SOPRA and the REINS Act are winding their way through the legislative process in the House. We'll keep an eye on both bills and report back with any developments.
Subjectively False Medicare and Medicaid Claims are Actionable under the False Claims Act, Regardless of What an Objectively Reasonable Person May Have Believed
Under Medicare and Medicaid, pharmacies cannot collect more from the federal government than the "usual and customary" (U&C) price for a drug, which is defined as the cash price charged to the general public. Plaintiffs in two cases — Schutte and Proctor — were qui tam whistleblowers who brought claims under the False Claims Act (FCA) alleging that SuperValu and Safeway overcharged those programs for prescription medications. Plaintiffs claimed that after Wal-Mart reduced its prices for several popular generic drugs, SuperValu and Safeway matched, but they knowingly did not report those lower prices to the government as U&C (meaning that they overbilled). The pharmacies argued that the term "usual and customary" was objectively ambiguous, but plaintiffs presented evidence that the pharmacies actually knew that the discounted rates should have been included in their U&C price.

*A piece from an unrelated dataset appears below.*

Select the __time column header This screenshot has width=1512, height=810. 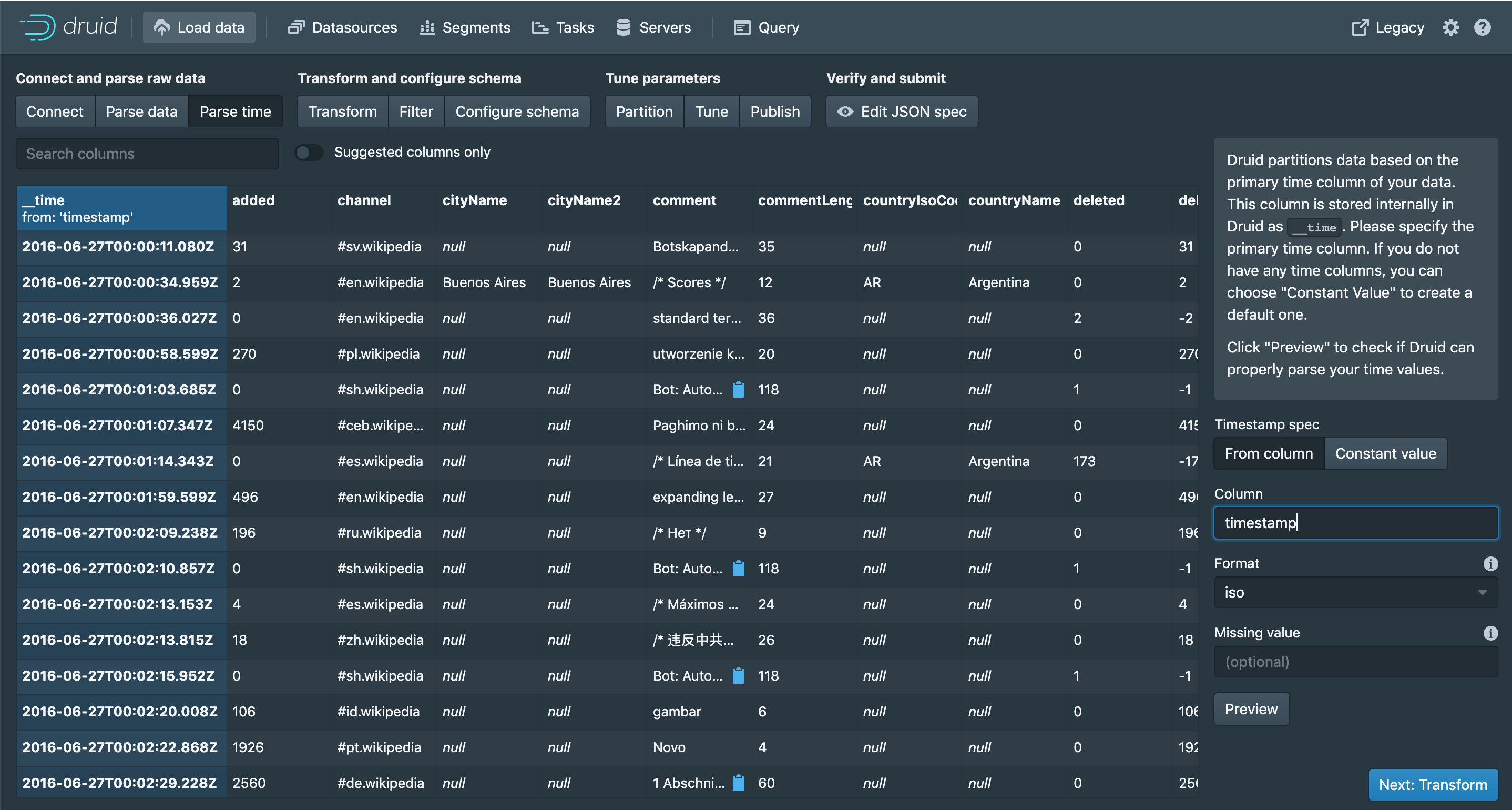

Last week, in United States ex rel. Schutte v. SuperValu Inc. (No. 21-1326), the Supreme Court sided with the plaintiffs. The district court had granted summary judgment to the pharmacies on the issue of scienter, concluding that "willful" violations of the FCA include reckless violations, but that a party does not act recklessly if it merely followed a reasonable interpretation of the FCA and no authoritative guidance warned the party away from that interpretation. The Seventh Circuit affirmed, but in a unanimous decision, covered here by our Government Contracts Counseling & Litigation practice, the Supreme Court reversed and vacated. The Court held that the FCA's scienter element "refers to respondents' knowledge and subjective beliefs — not to what an objectively reasonable person may have known or believed." Thus, if a defendant subjectively believes its claims are false, the scienter element of the FCA is satisfied. Because the FCA scienter element incorporates not just actual knowledge but also deliberate ignorance or reckless disregard of falsity, the Supreme Court said that the scienter element can also be met by showing that defendants were aware of a "substantial and unjustifiable risk" that the claims were false. At the end of the day, FCA defendants will no longer be able to argue that, regardless of what they may have subjectively believed at the time of the alleged false claims, their interpretation of the law is nonetheless objectively reasonable.
In the News
In Bloomberg Law, Joanne Roskey was quoted on a U.S District Court ruling finding the ACA's preventive services mandate, including the requirement that health plans cover medication that helps prevent HIV, violated employers' Religious Freedom Restoration Act rights. The decision is "significant for people that want to have access to the drug and work for an employer who has a religious objection to providing this type of coverage," Roskey said.
Joanne Roskey was quoted in Bloomberg Law on the lack of clarity over whether regulations can mandate access to information critical for comparative analyses as DOL prepares for new mental health parity guidance. It's difficult for the DOL to get plan administrators to give information to plans, she said.